Everything from the line containing "Where should I click to: Enable" through the final line below must be output exactly, both ends included, with nothing else and no pictures.

SUPPLIED MATERIAL:
——

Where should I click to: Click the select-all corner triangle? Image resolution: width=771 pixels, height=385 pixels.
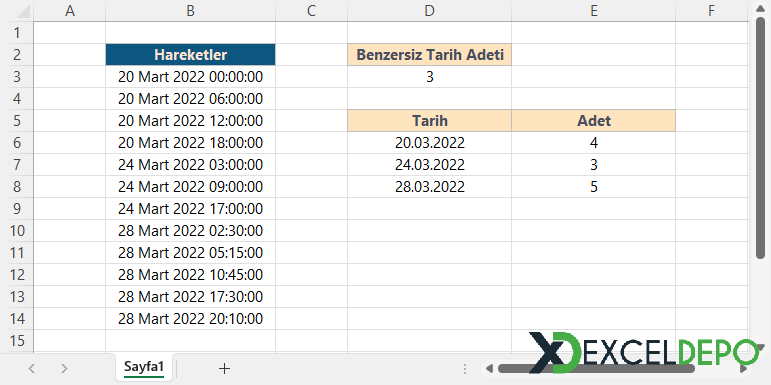coord(23,11)
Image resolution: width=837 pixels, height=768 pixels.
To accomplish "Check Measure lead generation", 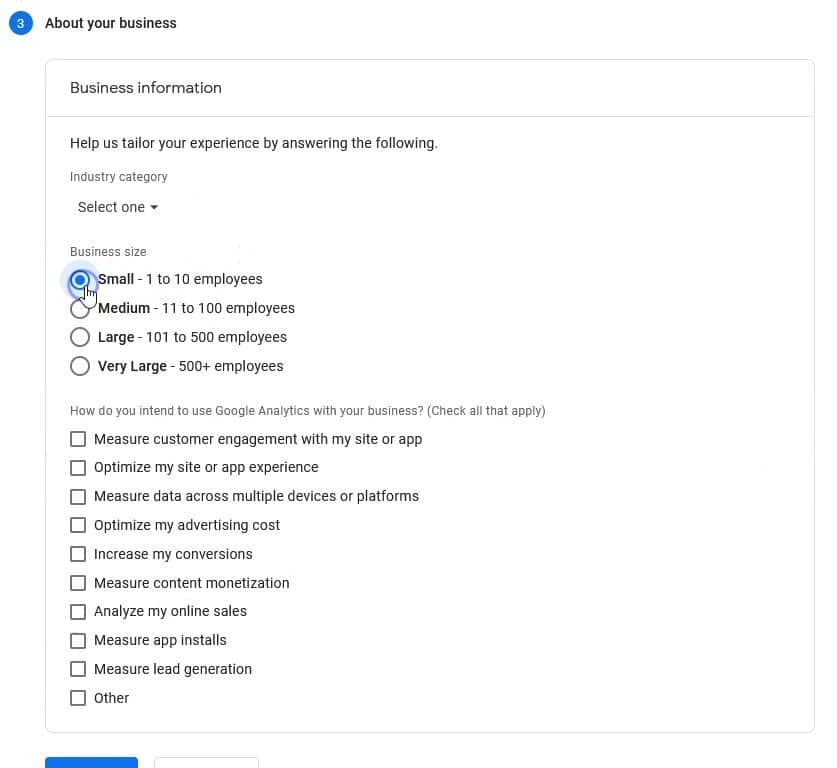I will 78,669.
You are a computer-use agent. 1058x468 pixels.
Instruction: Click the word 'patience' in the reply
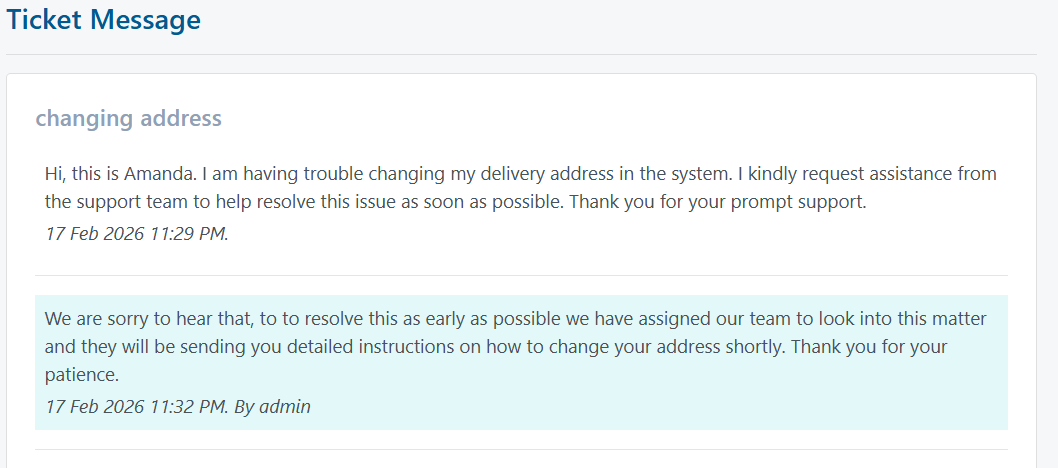tap(80, 376)
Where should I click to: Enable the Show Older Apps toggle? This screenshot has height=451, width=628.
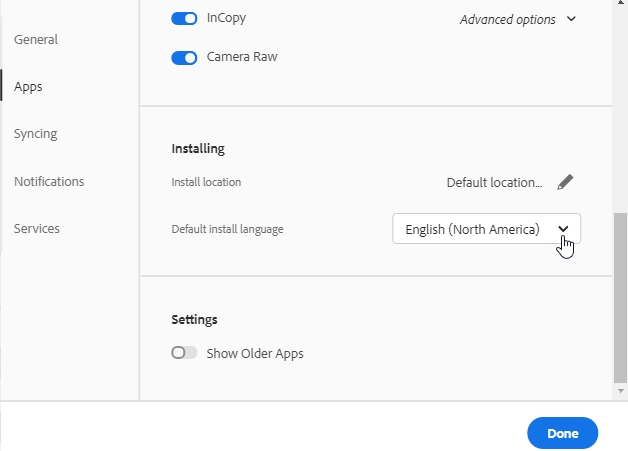[x=184, y=353]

——

TASK ANSWER:
Where should I click to: Enable the Show Older Apps toggle? This screenshot has height=451, width=628.
[x=184, y=353]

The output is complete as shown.